Equivalent normalized mapping:

  • (StaticSlice<T, N>, View|MutBorrow) -> one i32 (thin pointer concept in normalization).
  • (Slice<T>, View|MutBorrow) -> currently one i32 runtime handle in direct WASM backend.
  • (DynamicArray<T>, Owned) -> one i32 heap handle.

Returns

  • Borrowed returns are rejected before ABI planning.
  • Owned slice returns currently follow the aggregate out-slot return path in direct WASM.
  • Tuple/struct/static-array aggregate returns use out-slot rules.

Shadow Stack

  • Owned slice values currently participate in shadow-stack aggregate handling in direct WASM.
  • Shadow stack remains for aggregate values that require addressable temporary storage.

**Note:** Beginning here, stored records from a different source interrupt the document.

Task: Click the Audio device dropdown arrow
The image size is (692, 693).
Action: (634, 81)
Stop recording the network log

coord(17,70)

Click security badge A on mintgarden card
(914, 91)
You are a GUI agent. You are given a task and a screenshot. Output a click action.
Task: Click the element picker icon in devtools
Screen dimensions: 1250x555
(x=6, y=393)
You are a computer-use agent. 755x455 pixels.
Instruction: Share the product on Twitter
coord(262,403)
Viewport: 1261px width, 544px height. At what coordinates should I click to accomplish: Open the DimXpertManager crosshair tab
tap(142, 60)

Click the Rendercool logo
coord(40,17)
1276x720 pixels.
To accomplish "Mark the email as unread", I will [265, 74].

MIR and Backend Representation Notes

The implementation is expected to update MIR type/instruction modeling so that:

  • Dynamic arrays and slices are different concepts.
  • Slice-producing instructions return slice-pair values.
  • Call lowering can pass and return slice pairs directly.
  • Heap ownership inference excludes slices.
  • Heap ownership for static arrays only applies when storage is actually heap-owned (for example boxed paths), not by default.

Runtime Check Insertion Policy

Compiler-inserted checks are required whenever static bounds are not proven.

Examples:

  • Slice<T> -> &[T; N] check len >= N.
  • DynamicArray<T> -> StaticArray<T, N> check len == N.
  • Index/range operations maintain existing bounds safety behavior.
  • StaticArray<T, 8> -> &[T; 4] requires no check and no copy.
  • Slice<T> -> &[T; 4] checks len >= 4; on success it passes a thin pointer.

When compile-time facts prove the check condition, the check is omitted.

Implementation Status

Implemented:

  1. Ownership normalization uses explicit StaticArray, DynamicArray, Slice, and StaticSlice base kinds.
  2. Shared coercion matrix drives checker and MIR boundary decisions.
  3. Runtime length checks are emitted for:
    • DynamicArray<T> -> StaticArray<T, N> (len == N)
    • Slice<T>|DynamicArray<T> -> StaticSlice<T, N> (len >= N)
  4. Runtime trap path for failed coercion checks uses std::panic.
  5. Return ownership sigils are disallowed; borrowed returns are rejected.

Remaining backend ABI work:

  1. Move direct WASM slice view ABI to explicit (ptr, len) multi-slot passing and returning.
  2. Remove slice dependence on aggregate out-slot/shadow-stack paths where the value can be represented directly in locals/results.

Non-Goals

  • No new user-facing keywords.
  • No parser pre-processing.
  • No syntax split for "minimum-length slice" types in this proposal.